13m · Realiteen Talks · 02 Jun 14:44

It may feel impossible to not compare yourself, particularly regarding body image, to others, from celebrities touted in the media to people who are a part of your everyday life.

However, these comparisons can have a negative effect on your self-esteem, placing unrealistic and damaging expectations on you that can affect your self-worth.

On this episode of FranklinCovey Education’s Realiteen Talks, host and High School Practice Leader Gary McGuey was joined by a panel of teenagers to explore how to break the cycle of unhealthy comparisons and learn to love yourself for who you are.

Comparisons can also be drawn between your current self and the person you want to become, such as when you’ve set a goal to lose weight, be more fit or something else entirely.
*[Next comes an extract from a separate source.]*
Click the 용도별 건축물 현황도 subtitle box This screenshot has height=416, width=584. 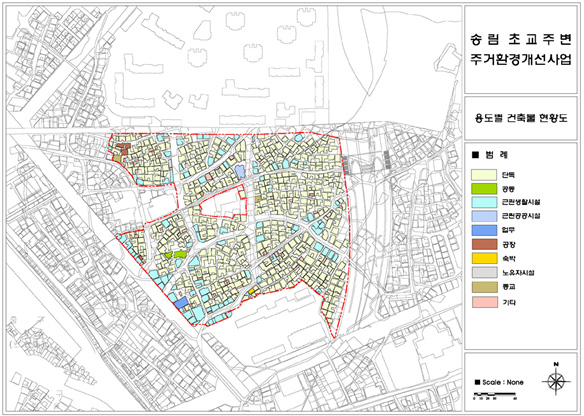520,118
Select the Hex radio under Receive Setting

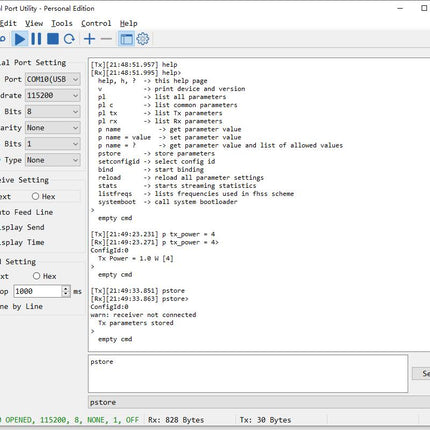pos(35,196)
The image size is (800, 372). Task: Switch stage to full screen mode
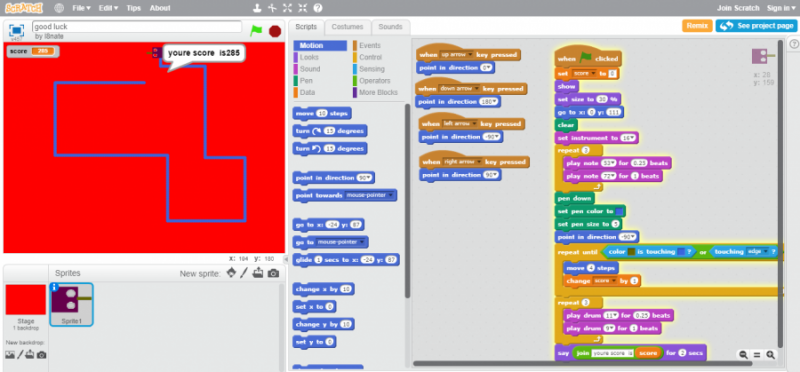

While pushing yourself and setting goals can help you progress, that growth can only occur with a healthy attitude toward your journey.

The panelists offered some tips for managing comparisons, body image and self-esteem.

Recognizing your uniqueness and the beauty of being a singular individual, though difficult, can help put you in a better headspace, as can remembering that everyone has a unique journey that no one else can truly see and working to set realistic, achievable standards for yourself that make you happy.

The episode How to Overcome Negative Comparisons and Love the Skin You’re In from the podcast Realiteen Talks has a duration of 13:48. It was first published 02 Jun 14:44. The cover art and the content belong to their respective owners.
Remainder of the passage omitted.